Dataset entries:
= = = =

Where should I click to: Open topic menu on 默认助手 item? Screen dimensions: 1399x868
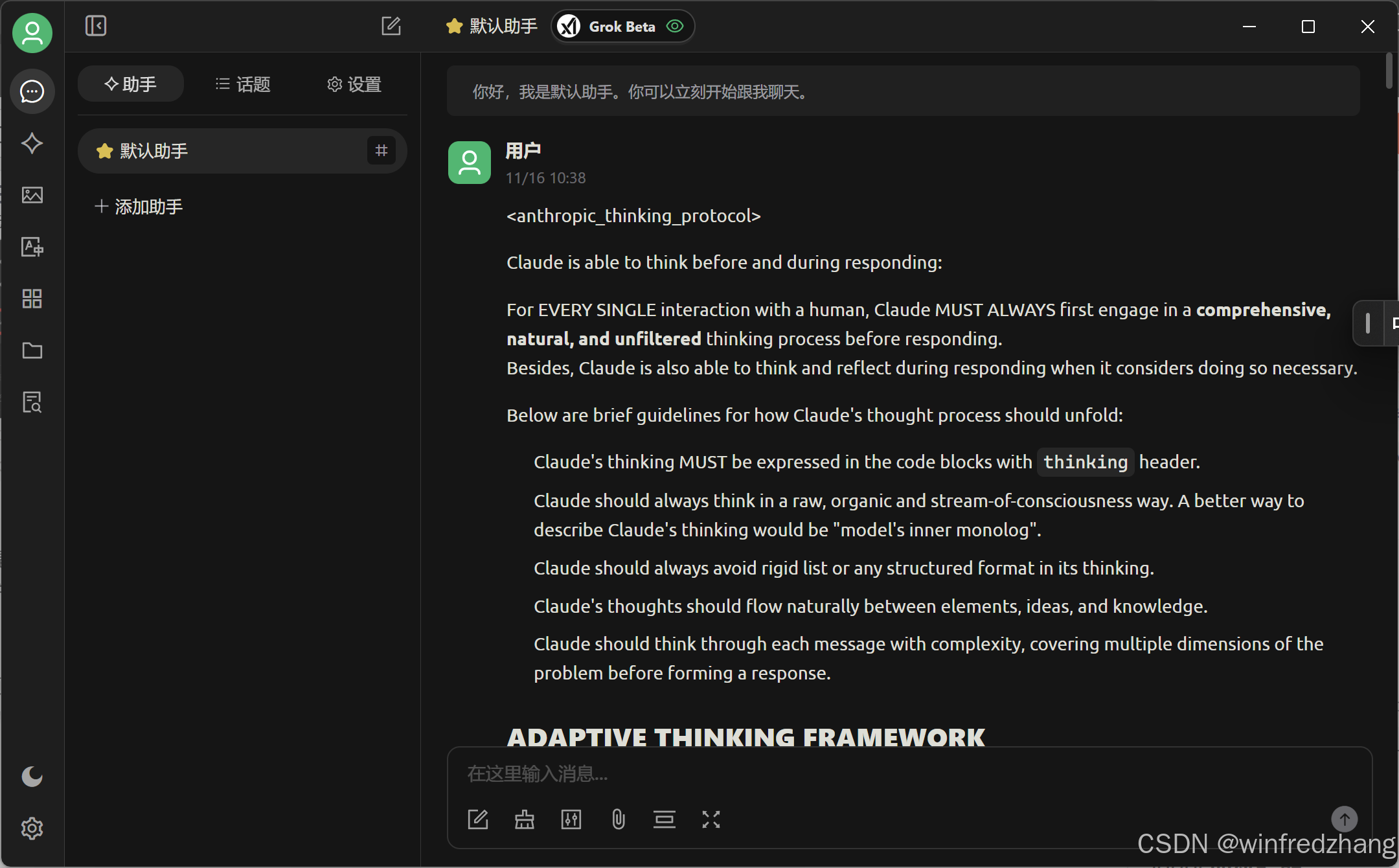381,151
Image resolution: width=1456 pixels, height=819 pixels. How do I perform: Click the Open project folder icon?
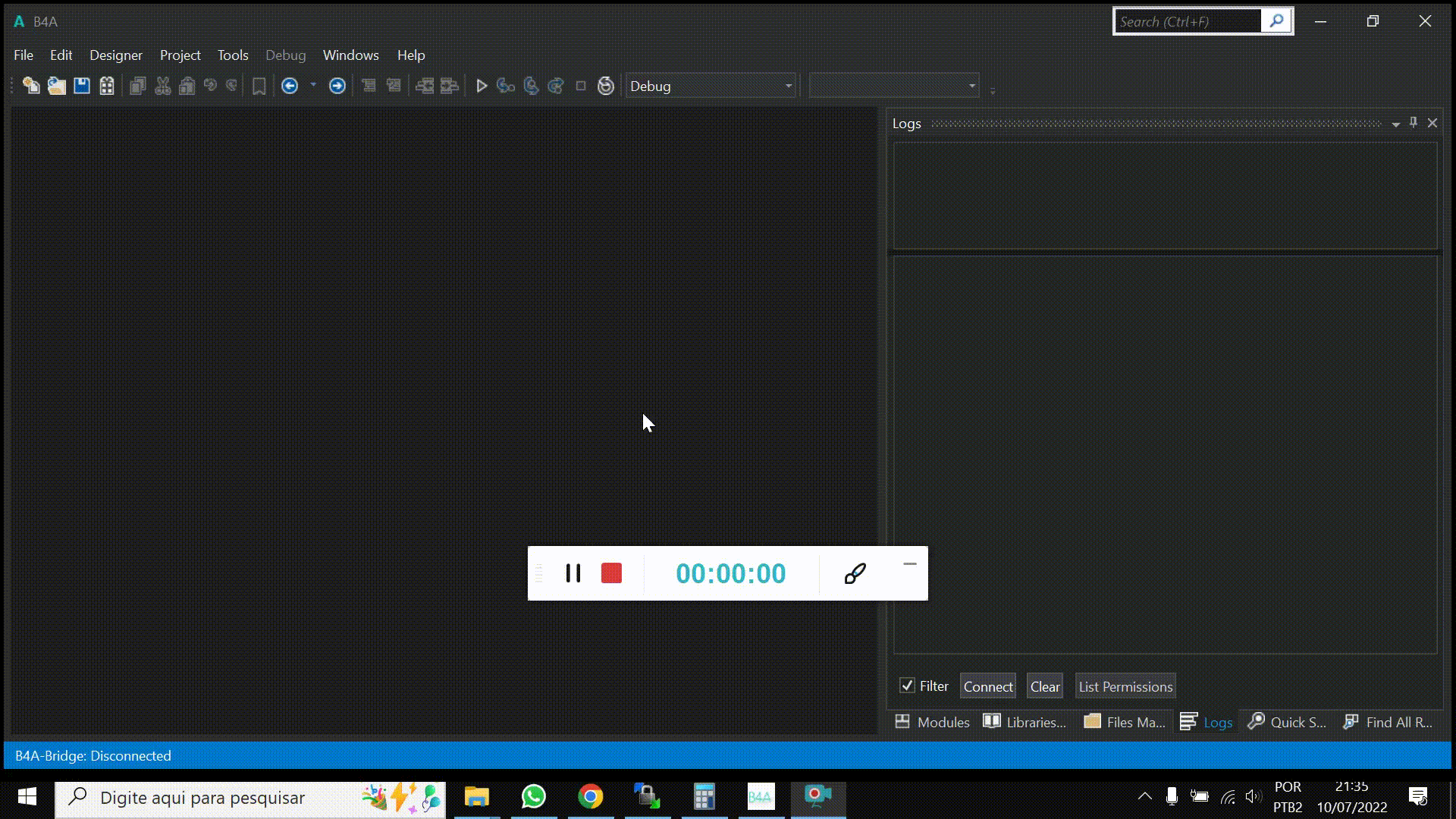click(x=56, y=86)
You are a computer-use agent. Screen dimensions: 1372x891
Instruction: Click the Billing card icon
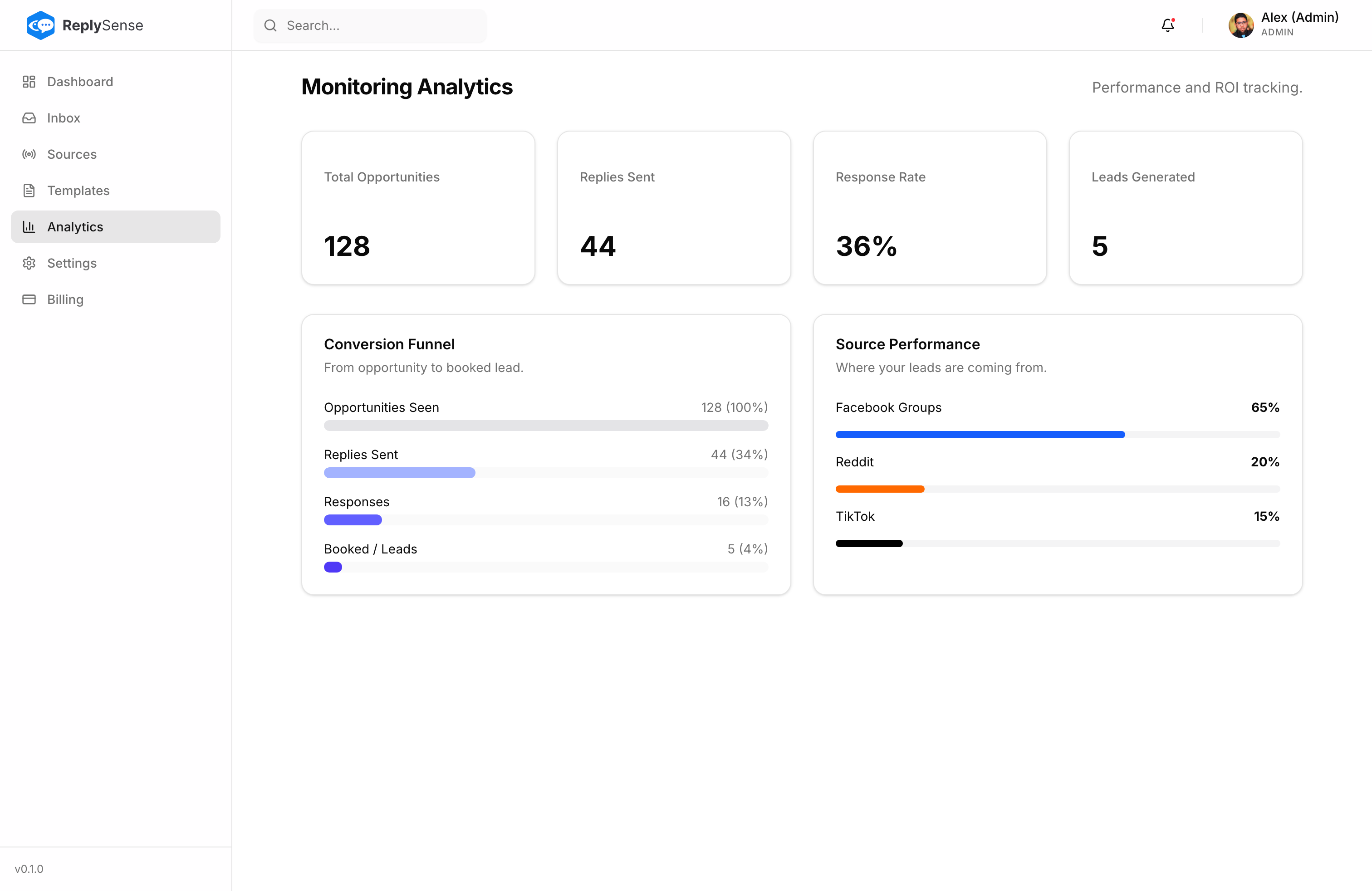pos(29,299)
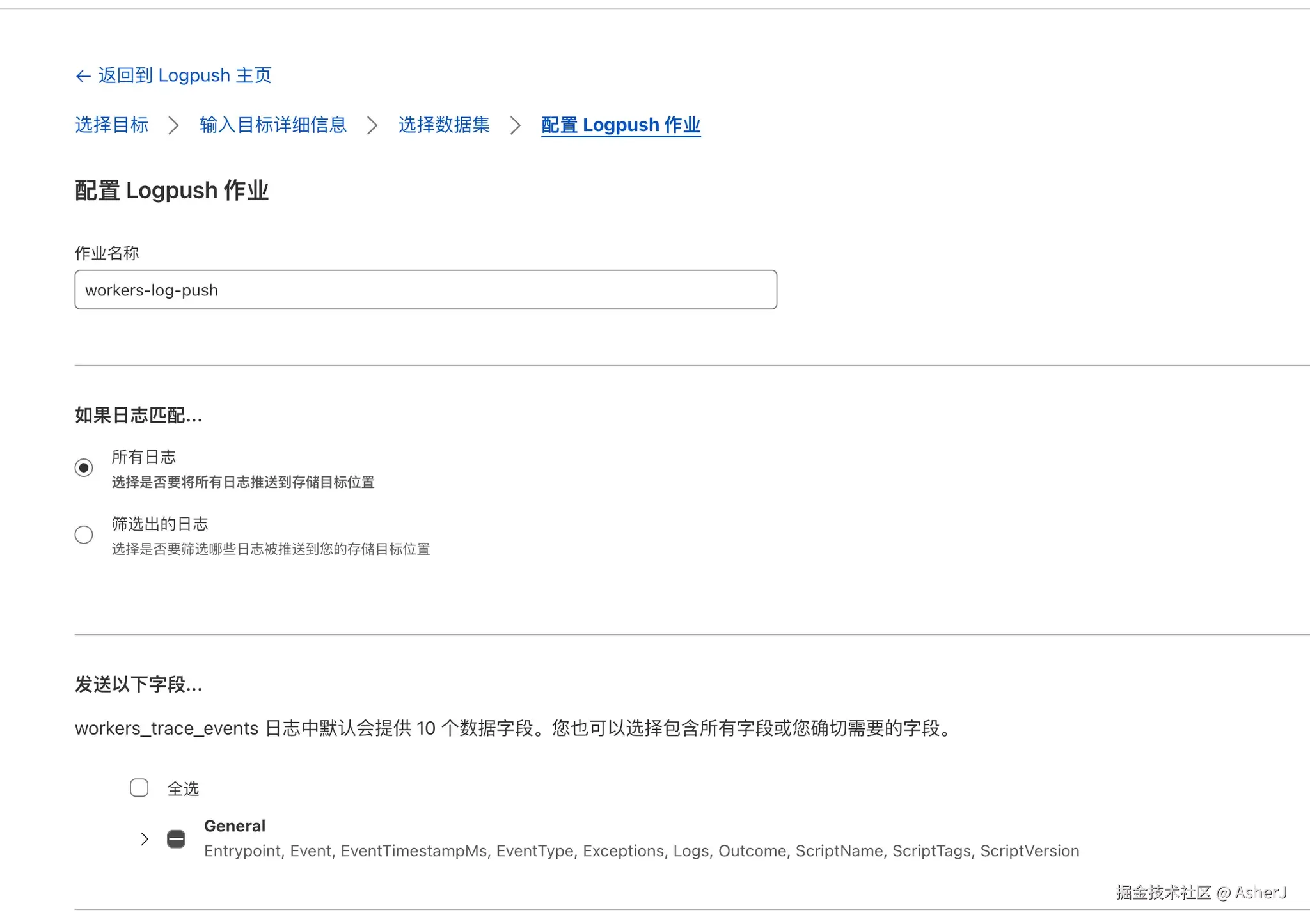Click the General group label
The image size is (1310, 924).
tap(234, 826)
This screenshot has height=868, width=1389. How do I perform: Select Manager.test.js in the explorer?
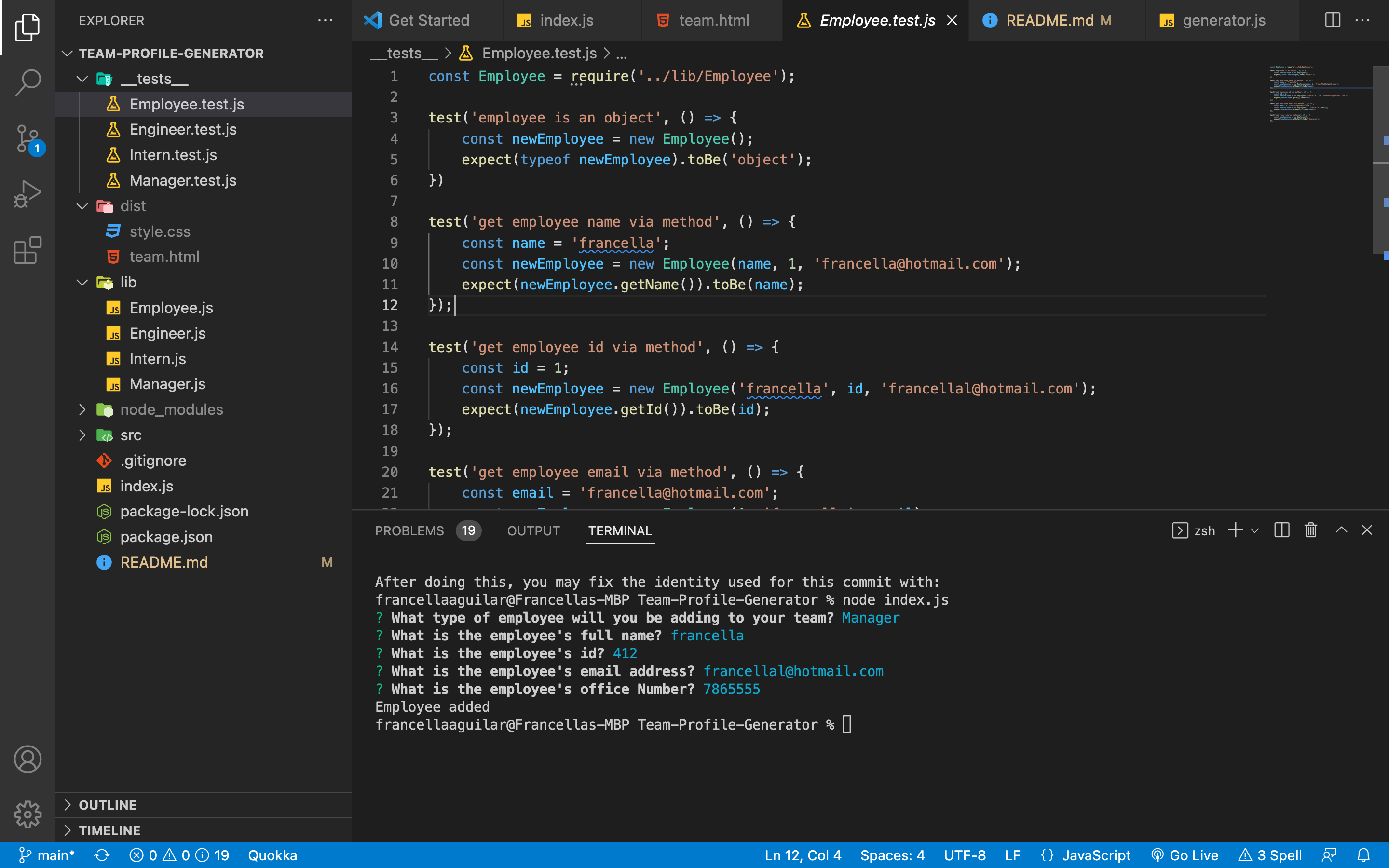coord(182,180)
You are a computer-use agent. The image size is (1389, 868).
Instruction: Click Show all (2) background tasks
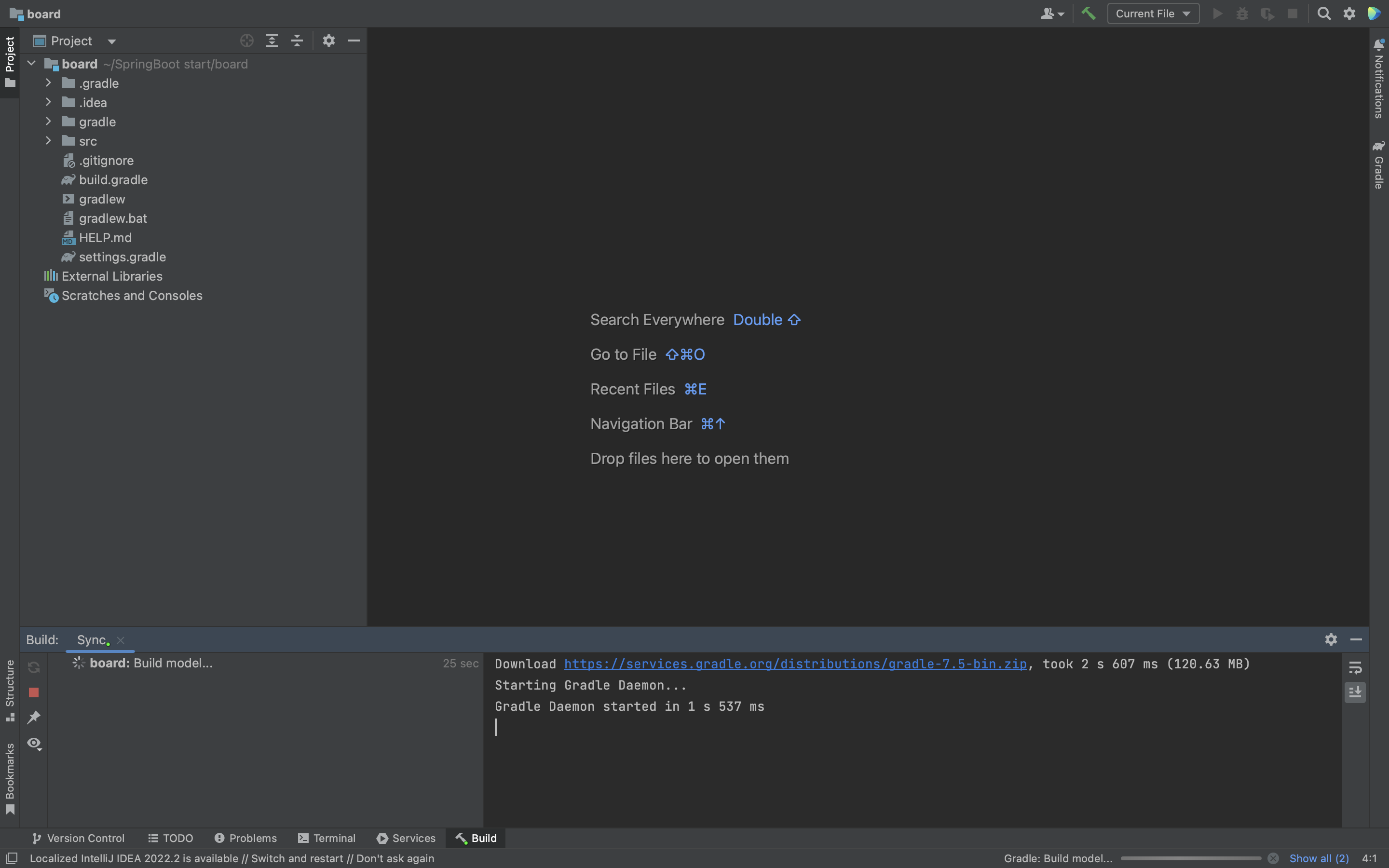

= = = =

▶ [Task to carry out] Each entry above should be restated word for word, though no picture may appear in the copy.

▶ [Answer space]
Where should I click to: Open topic menu on 默认助手 item? Screen dimensions: 1399x868
381,151
Image resolution: width=1456 pixels, height=819 pixels. How do I perform: Click the Open project folder icon?
click(x=56, y=86)
You are a computer-use agent. Screen dimensions: 1372x891
Instruction: Click the Billing card icon
pos(29,299)
Click the General group label
The image size is (1310, 924).
tap(234, 826)
This screenshot has height=868, width=1389. How do I perform: Select Manager.test.js in the explorer?
coord(182,180)
You are a computer-use agent. The image size is (1389, 868).
Instruction: Click Show all (2) background tasks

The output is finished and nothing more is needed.